Team:Georgia State/Safety

Our Project

The ultimate goal of our project was to create an easy, cost-effective, and sensitive contamination detection device for iGEM teams using Human Chorionic Gonadotropin (HCG). Initially, we found that Factor C, a protein within Horseshoe crab blood, is activated by lipopolysaccharides (LPS). In the presence of LPS, Factor C undergoes auto-catalysis which initiates the cascade of protein activation steps leading to coagulation. To replace this complicated cascade, we proposed to devise a detection system that signals auto-catalysis of Factor C.

We first tested various chains of HCG at different concentrations to see how they vary in sensitivity to the pregnancy test "Clinical Guard." Then based on our results, we will pair the most effective chain of HCG with Factor C. Then we will insert the DNA sequence into pSB1C3 for submission, and pGEX for protein expression.
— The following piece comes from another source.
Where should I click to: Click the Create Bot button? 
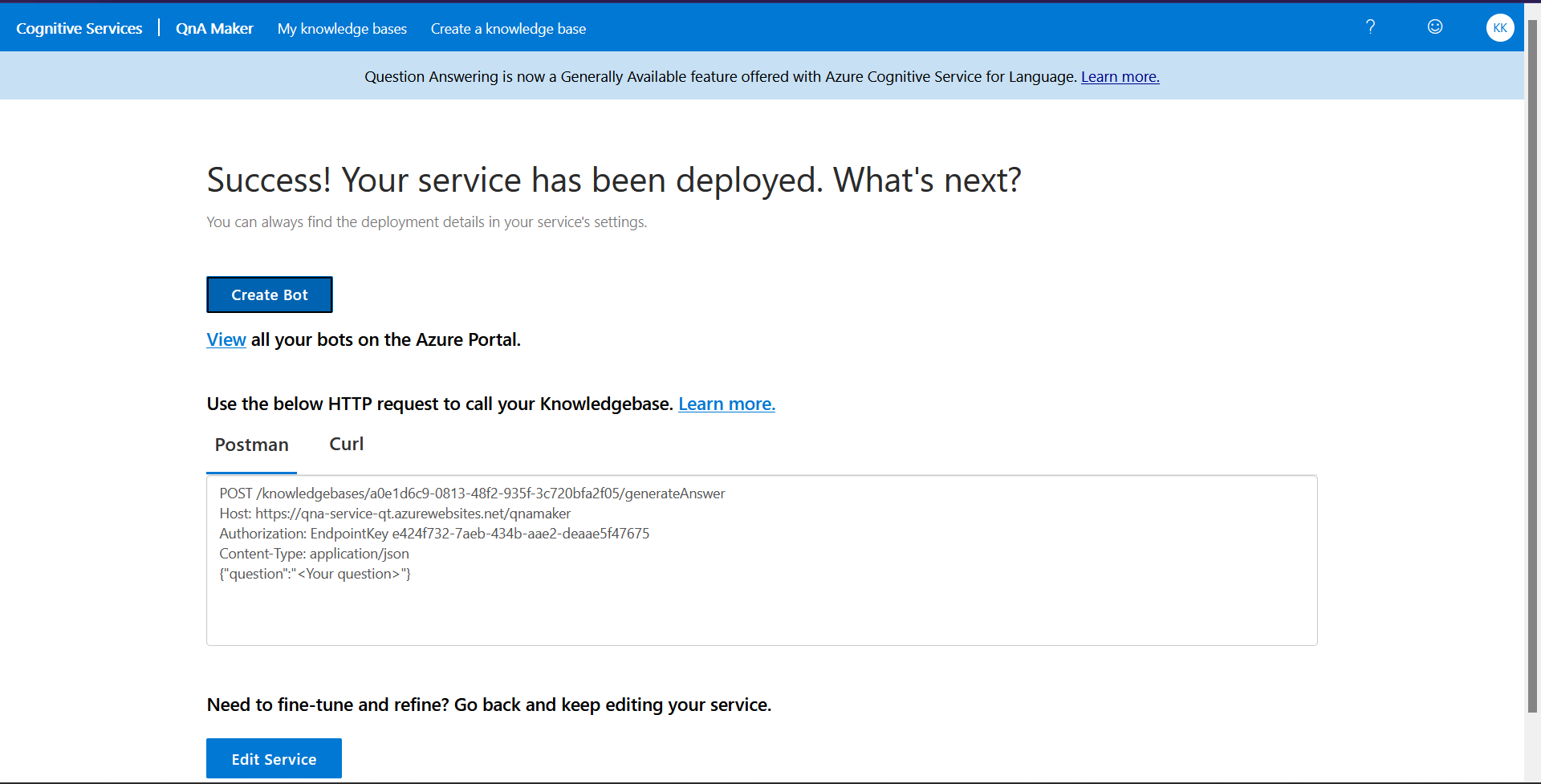[270, 295]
From there we will purify the protein produced by the pGEX. To produce a detection system we will fuse the purified protein to the membrane strip and insert it into a saline solution. Then to check for contamination, a pregnancy test strip will be inserted into the solution and will trigger a response based upon the presence of LPS.
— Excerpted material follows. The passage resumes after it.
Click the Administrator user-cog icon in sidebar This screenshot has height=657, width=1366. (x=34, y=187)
With regard to the initial goal, the direction of the lab has changed to focus on developing a universal protein detection system for low resource labs using HCG via production within bacteria plasmid DNA by way fusion with Glutathione-S-Transferas.

Safety and Training in the Lab

The Georgia State University iGEM lab is located on the 4 th floor of Classroom South in room 443; it is a Biosafety Level 1 (BSL-1) laboratory. The reagents and organisms used are saved in refrigerator or biosafety cabinets, respectively. Work is usually conducted in a laminar hood or on an open lab bench. Despite there being no known pathogenic risks in BSL-1 laboratories, the following precautions were still taken: wearing gloves at all times, removal of gloves and proper handwashing before exiting the lab, no food or drinks within the lab, tightly regulating access to the lab, and the inactivation of infection material via autoclaving and hyperchloric acid (bleach).
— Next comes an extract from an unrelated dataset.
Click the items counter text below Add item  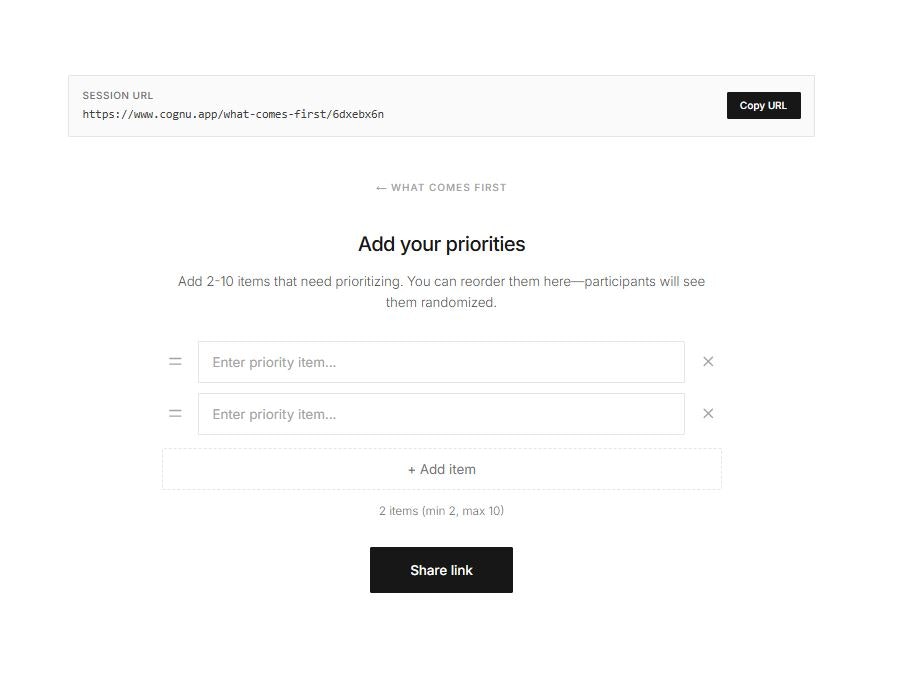point(441,510)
Prior to entering the lab, everyone had to undergo safety training and tests which include the Right-to-Know training, Right-to-Know Chemical Specific training, and Hazardous Waste Generator training.

Safety and Ethical risks

Escherichia Coli DH5a competent cells do not pose a risk to human health; they are classified as a Risk Group 1 and are non-pathogenic. We do not plan to ever use any resistance strains, so the bacteria presently in use can be easily be contained within the lab. We have no intention within this project to inject organisms or reagents into animals or vectors that are to leave the lab.